Graph Analytics on Big Data

Graph Analytics on Big Data

Graph Analytics (or network analytics), is an area of analysis with numerous applications that increasingly draws more and more attention. From fraud detection and money laundering, illegal transactions and other forms of financial crime, to identify key influencers in social networks, communities of frequently interacting individuals and route optimisation or even bioinformatics; graph analytics offer a vast variety of solutions that keep on evolving on a daily basis; allowing for experts in various fields to tackle every day challenges, extract insights and drive decision making.

Mainly, Graph Analytics is divided into 4 categories:
* Path Analytics;
* Connectivity Analytics;
* Centrality Analytics, and;
* Community Detection analytics;
each of which relies on different algorithms and address different problems.

So, how does one apply these techniques effectively in order to drive hypothesis testing and, eventually, the extraction of actionable insights?
What are the steps that should be followed?
What is the impact of visualisation tools in this process?
How should we sample from graphs?
What tools should one use or be familiar with?
Furthermore, how can scalable and high-quality production-ready solutions be implemented that apply Graph Analytics, giving direct access to visualisations and on-demand analytics’ dashboards, which can serve as an intuitive and amenable means of information interpretation?

In this talk, we present and discuss the different categories of graph analytics and their areas of application.
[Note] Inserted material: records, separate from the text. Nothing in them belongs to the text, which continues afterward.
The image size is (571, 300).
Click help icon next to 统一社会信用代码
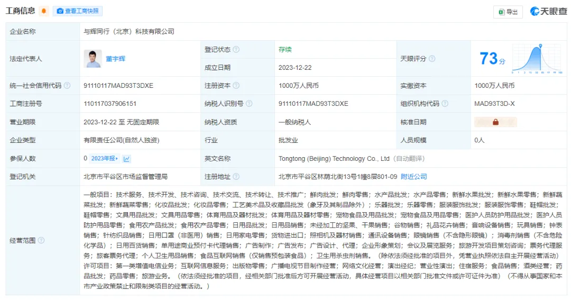tap(67, 86)
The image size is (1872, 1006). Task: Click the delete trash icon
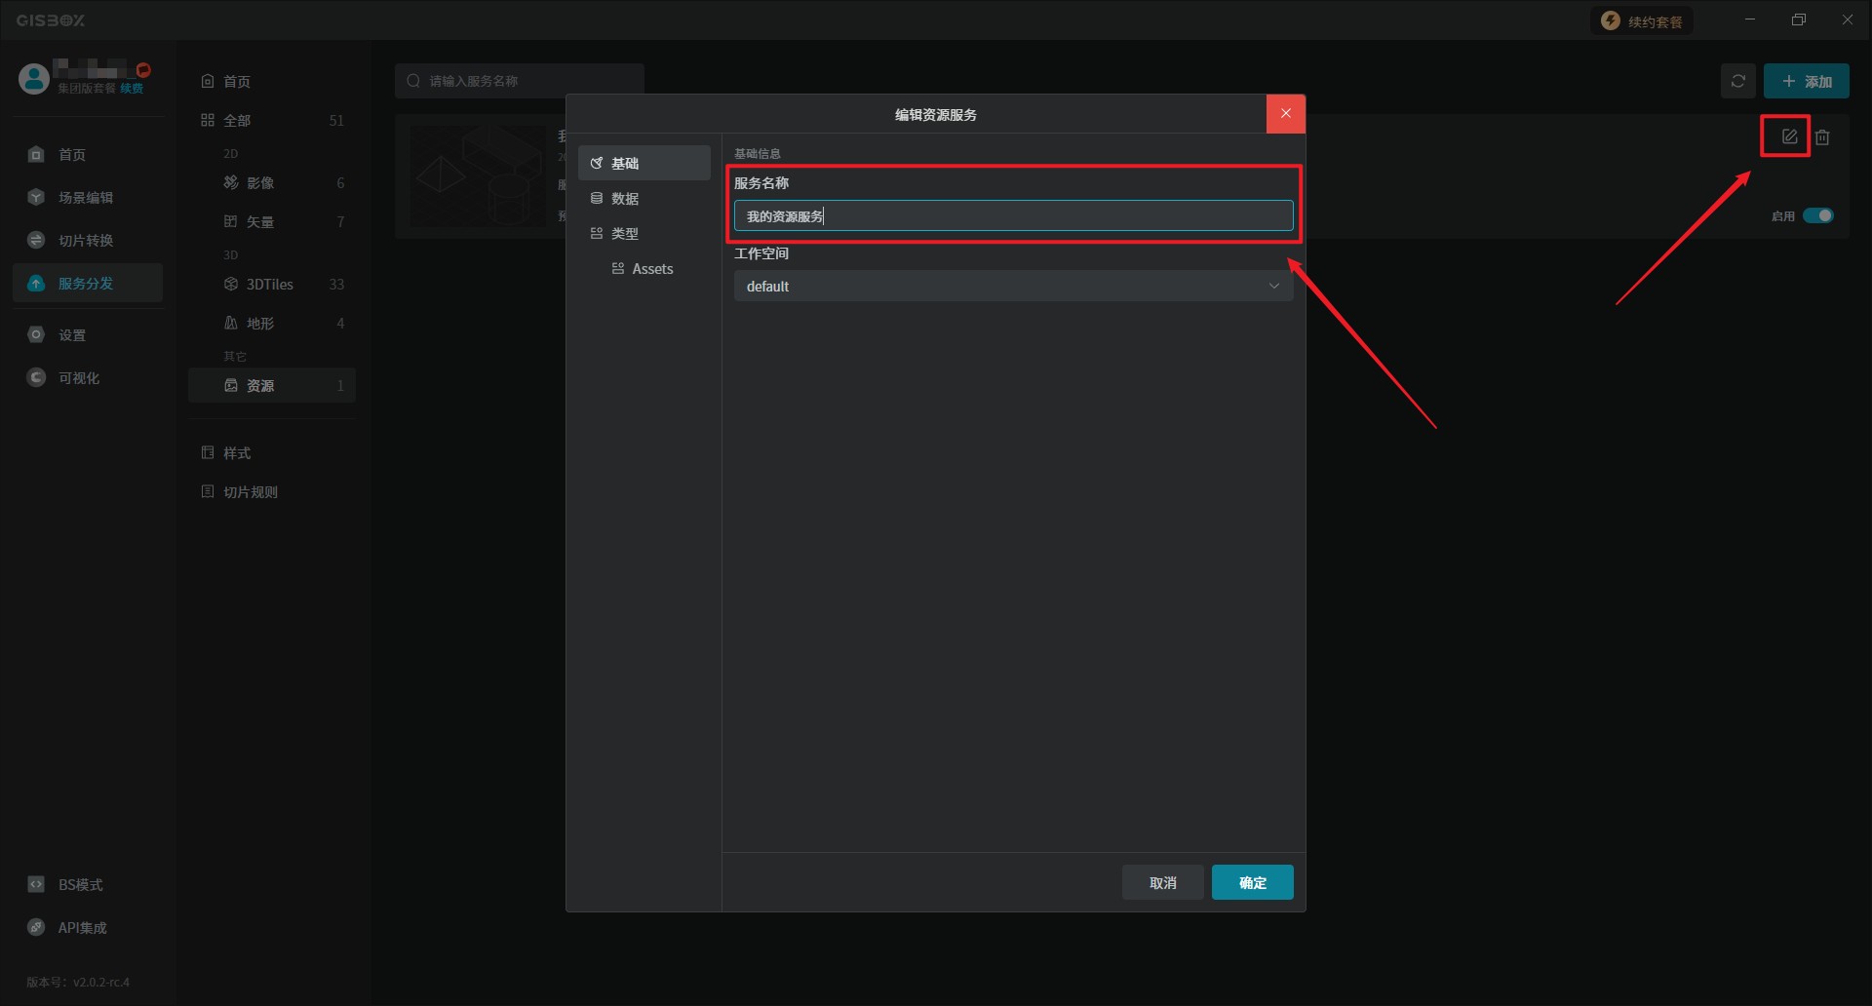1822,137
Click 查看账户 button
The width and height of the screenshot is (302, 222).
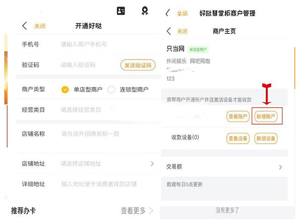coord(238,117)
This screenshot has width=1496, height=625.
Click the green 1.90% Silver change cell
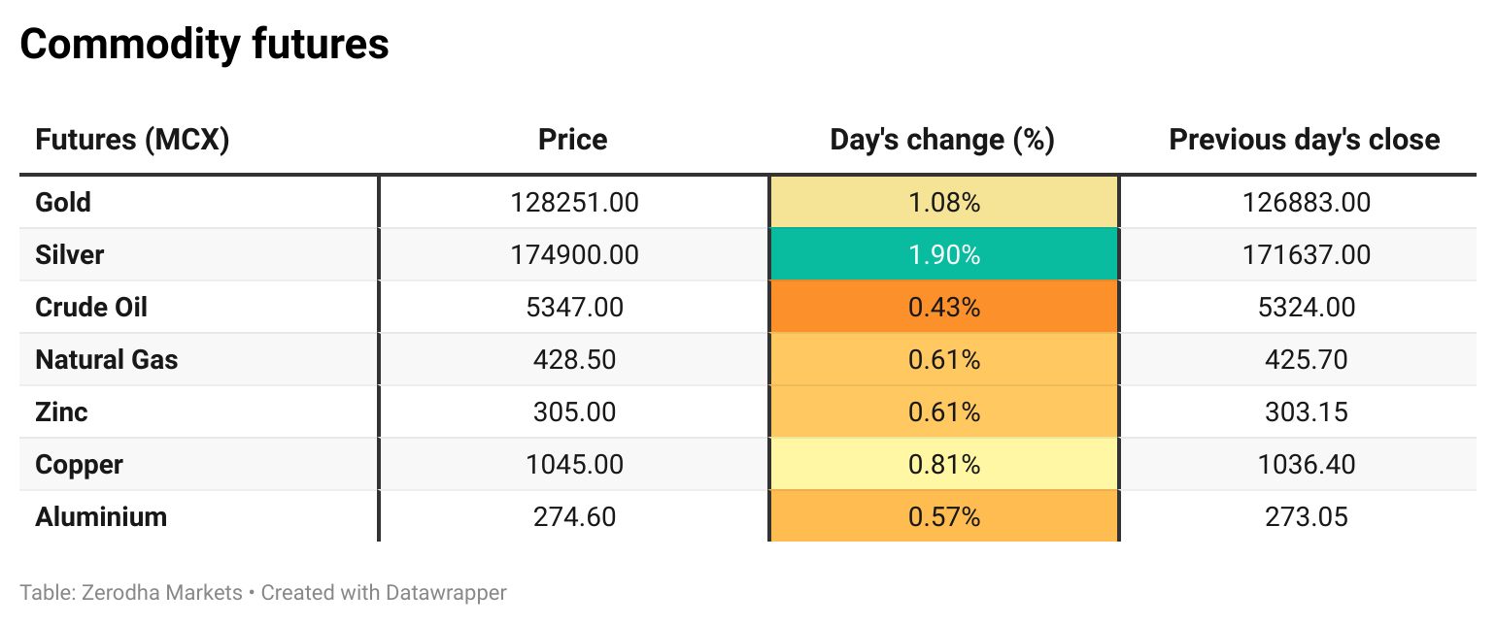click(x=943, y=255)
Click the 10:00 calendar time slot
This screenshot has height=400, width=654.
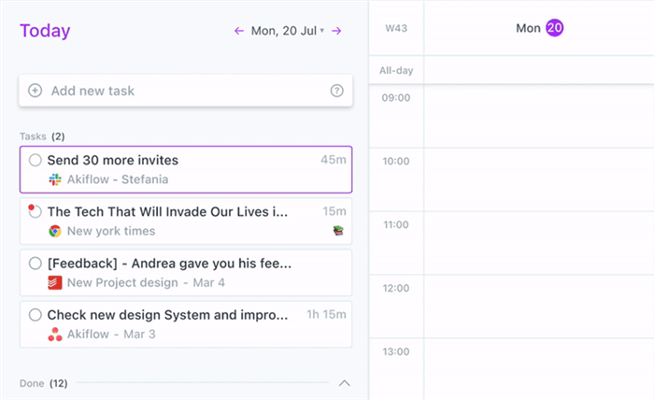click(x=539, y=179)
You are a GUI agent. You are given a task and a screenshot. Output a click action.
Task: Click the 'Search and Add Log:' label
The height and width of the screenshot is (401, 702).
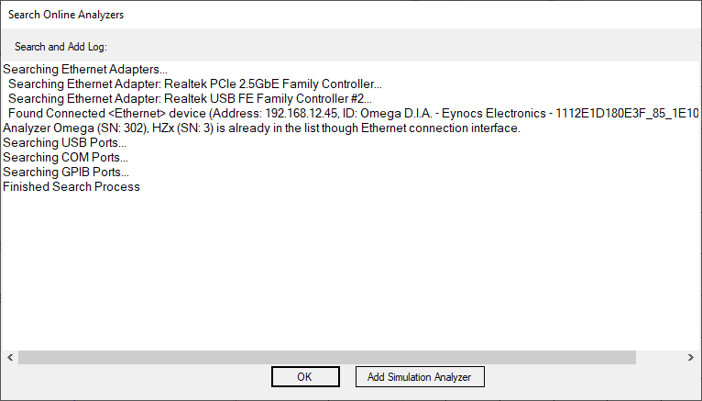(61, 47)
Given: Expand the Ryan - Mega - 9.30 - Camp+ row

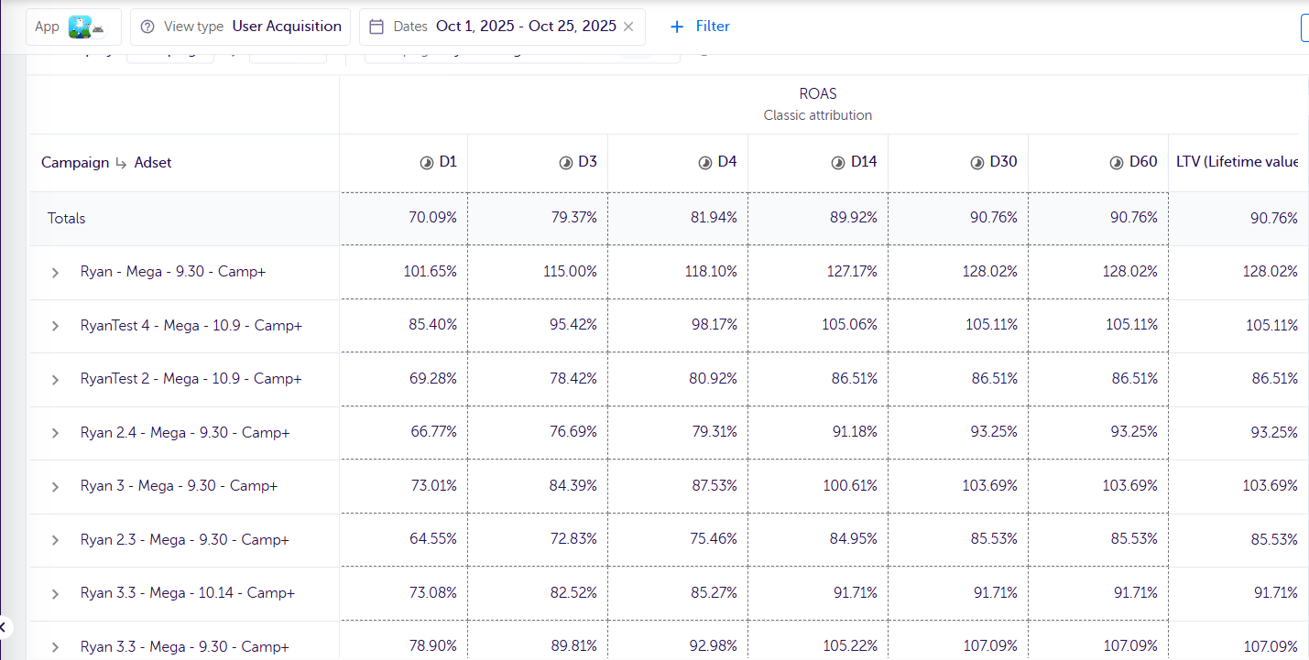Looking at the screenshot, I should click(x=55, y=273).
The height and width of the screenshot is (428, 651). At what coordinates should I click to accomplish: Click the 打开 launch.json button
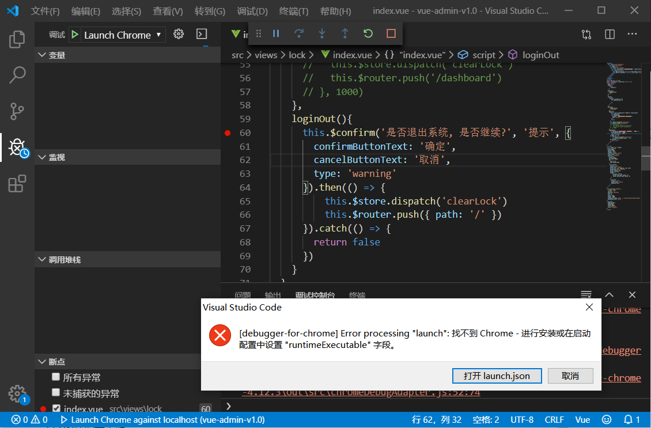pyautogui.click(x=497, y=376)
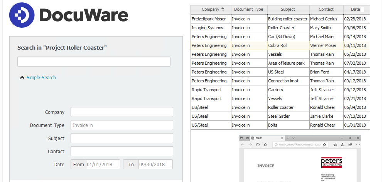Add page to favorites star icon

pyautogui.click(x=324, y=145)
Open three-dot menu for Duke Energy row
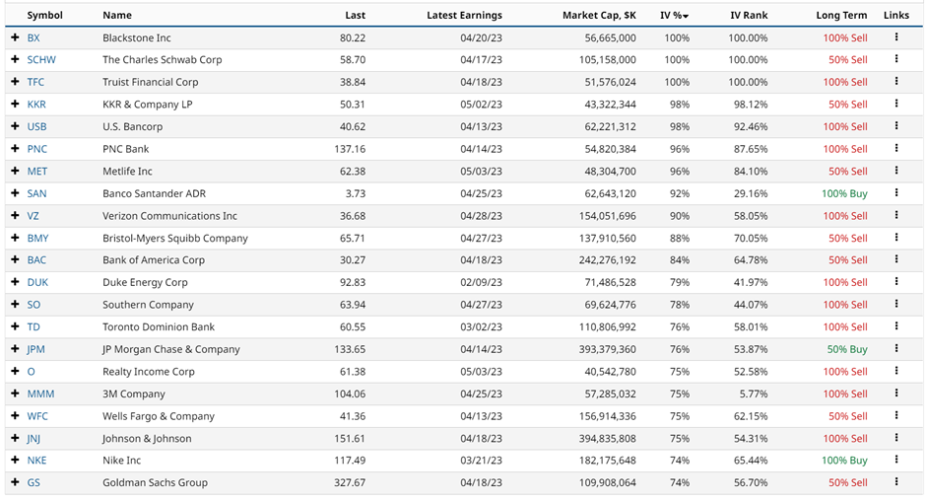The image size is (926, 501). [896, 282]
In addition, to address the above questions, we define a methodology for the application of these analytics technologies through example use-cases, studying the steps that need to be followed before assumptions can be confirmed and insights can be extracted.

Finally, we will discuss how distributed programming models, such as Spargel, have been developed to allow for the adoption of graph analytics algorithms by frameworks like Apache Spark and Apache Flink; the challenges and limitations that come with their adoption by these frameworks, and how one can build scalable distributed graph analytics solutions using them.